Шутка должна была рассеять напряжение, но она прозвучала чересчур натянуто.
– Это не важно, – возразил Корнтел. – Я отвечал за Мэттью. Я мог бы с тем же успехом убить его собственными руками. Когда полиция выяснит кое-что про меня, мне придется из кожи вон вылезти, чтобы отвести от себя подозрение.
– От меня они ничего не узнают. Клянусь!
– Не клянись. Это обещание может оказаться невыполнимым. Линли отнюдь не дурак. Скоро он захочет поговорить с тобой, Эм.
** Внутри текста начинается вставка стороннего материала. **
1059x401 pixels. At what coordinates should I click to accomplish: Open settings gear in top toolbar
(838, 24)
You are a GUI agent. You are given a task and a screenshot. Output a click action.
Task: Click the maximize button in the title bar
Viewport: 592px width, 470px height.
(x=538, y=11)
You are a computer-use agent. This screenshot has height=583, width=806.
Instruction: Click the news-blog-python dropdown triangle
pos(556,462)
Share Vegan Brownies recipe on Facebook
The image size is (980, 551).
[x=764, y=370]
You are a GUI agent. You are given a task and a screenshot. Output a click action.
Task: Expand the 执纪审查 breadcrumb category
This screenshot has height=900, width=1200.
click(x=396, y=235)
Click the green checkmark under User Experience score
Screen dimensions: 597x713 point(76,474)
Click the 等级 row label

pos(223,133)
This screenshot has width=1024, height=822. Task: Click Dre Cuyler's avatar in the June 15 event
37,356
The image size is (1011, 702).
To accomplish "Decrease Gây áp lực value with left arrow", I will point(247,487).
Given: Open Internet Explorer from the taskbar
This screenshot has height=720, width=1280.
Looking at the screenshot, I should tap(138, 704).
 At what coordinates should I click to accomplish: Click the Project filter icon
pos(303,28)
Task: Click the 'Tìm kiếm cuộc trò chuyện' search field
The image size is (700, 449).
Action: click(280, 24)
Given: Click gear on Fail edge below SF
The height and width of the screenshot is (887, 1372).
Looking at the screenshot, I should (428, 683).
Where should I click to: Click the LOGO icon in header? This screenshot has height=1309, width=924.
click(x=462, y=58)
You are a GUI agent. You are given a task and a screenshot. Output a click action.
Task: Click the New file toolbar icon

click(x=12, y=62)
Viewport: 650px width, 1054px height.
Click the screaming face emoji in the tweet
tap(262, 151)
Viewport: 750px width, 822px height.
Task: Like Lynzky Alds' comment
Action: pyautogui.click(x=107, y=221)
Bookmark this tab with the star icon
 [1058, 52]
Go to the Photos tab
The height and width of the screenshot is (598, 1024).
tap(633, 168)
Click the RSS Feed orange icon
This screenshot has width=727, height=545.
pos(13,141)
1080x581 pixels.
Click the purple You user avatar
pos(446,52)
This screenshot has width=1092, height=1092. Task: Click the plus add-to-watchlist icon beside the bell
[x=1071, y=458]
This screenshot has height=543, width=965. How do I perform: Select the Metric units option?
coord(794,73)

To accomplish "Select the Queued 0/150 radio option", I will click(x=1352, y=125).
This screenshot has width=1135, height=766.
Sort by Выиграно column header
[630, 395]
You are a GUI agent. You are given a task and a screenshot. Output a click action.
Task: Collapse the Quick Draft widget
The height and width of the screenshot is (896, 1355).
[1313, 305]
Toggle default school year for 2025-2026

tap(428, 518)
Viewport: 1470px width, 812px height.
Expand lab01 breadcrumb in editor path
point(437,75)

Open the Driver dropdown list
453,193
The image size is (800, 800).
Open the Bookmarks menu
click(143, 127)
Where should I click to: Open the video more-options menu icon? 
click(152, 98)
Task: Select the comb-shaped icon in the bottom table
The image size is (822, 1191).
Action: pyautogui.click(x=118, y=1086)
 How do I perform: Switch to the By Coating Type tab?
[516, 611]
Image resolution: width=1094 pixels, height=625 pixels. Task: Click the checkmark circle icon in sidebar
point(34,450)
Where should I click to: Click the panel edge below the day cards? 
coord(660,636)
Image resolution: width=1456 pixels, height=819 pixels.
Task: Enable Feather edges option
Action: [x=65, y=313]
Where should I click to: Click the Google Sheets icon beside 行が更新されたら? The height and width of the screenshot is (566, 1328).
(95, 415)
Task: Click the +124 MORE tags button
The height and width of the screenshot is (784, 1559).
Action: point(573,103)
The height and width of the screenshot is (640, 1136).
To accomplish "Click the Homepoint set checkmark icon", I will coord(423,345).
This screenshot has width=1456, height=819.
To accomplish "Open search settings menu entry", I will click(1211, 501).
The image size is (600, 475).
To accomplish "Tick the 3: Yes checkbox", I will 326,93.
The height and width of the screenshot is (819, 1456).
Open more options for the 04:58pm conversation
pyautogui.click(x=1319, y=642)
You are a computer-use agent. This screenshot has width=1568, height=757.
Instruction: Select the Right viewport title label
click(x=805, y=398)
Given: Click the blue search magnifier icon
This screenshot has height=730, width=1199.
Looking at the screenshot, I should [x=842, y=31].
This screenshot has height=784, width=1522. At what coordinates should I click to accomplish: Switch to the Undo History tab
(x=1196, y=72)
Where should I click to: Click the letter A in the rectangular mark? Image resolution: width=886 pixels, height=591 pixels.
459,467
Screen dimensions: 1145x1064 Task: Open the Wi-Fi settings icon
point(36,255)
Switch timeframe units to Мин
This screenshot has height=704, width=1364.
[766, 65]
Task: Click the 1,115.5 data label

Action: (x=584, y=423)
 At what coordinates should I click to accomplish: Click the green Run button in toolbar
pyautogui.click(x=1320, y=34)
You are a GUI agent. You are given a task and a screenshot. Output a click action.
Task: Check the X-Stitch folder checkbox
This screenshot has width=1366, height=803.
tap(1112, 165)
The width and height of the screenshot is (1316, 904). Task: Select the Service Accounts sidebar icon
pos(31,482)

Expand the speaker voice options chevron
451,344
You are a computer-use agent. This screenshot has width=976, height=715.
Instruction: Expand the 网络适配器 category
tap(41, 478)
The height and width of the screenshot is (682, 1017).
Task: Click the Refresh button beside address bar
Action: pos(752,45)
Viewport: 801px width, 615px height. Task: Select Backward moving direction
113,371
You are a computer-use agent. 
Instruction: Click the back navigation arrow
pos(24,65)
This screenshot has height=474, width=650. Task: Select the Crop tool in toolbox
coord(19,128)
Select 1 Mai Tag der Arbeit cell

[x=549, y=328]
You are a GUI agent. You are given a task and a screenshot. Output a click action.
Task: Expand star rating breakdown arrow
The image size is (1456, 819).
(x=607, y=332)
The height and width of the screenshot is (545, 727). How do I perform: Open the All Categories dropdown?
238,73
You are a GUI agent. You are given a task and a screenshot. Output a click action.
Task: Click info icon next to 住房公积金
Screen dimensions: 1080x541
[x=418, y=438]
Они вышли уже на середину футбольного поля. Эмилия остановилась и пристально поглядела на своего спутника. Легкий ветерок ворошил ее волосы.
– Если он так умен, он же должен понять, что ты не можешь быть повинен в исчезновении Мэттью, ведь ты сам обратился к нему за помощью. Он должен учитывать это, что бы он там ни выяснил насчет тебя!
– Напротив, это вполне могло быть хитроумной уловкой. Убийца сам обращается в полицию, прикидываясь ни в чем не повинной овечкой. Несомненно, Томасу уже доводилось сталкиваться с подобными случаями. И он не станет вычеркивать меня из списка подозреваемых только потому, что у нас с ним один и тот же школьный галстук. Эмилия, Мэттью Уотли пытали. Его пытали.
Она осторожно коснулась его руки:
– И ты думаешь, Линли вообразит, что это ты увез мальчика из школы? Что это ты пытал его, убил, перебросил тело через кладбищенскую стену, а потом возвратился в школу и сохранил столько хладнокровия, что сам отправился в полицию просить помощи?
Корнтел скосил взгляд на ее руку, маленькую белую ладонь на фоне черной учительской мантии.
– Ты ведь догадываешься, что это вполне возможно, да?
– Нет! Ты испытывал любопытство, Джон, дурное любопытство, и ничего более. Это вовсе не улика– для Линли, и не симптом психического отклонения – для меня. Ты так решил только потому, что я запаниковала. Это было глупо. Я повела себя точно дурочка. Я не знала, как тут быть.
– Ты меня не знала. Не знала до конца. До того вечера в пятницу ты меня не знала. А теперь открылось все самое худшее, так? Как же мы назовем это– то, что стало известно тебе, Эмилия? Болезнь? Извращение? Как еще?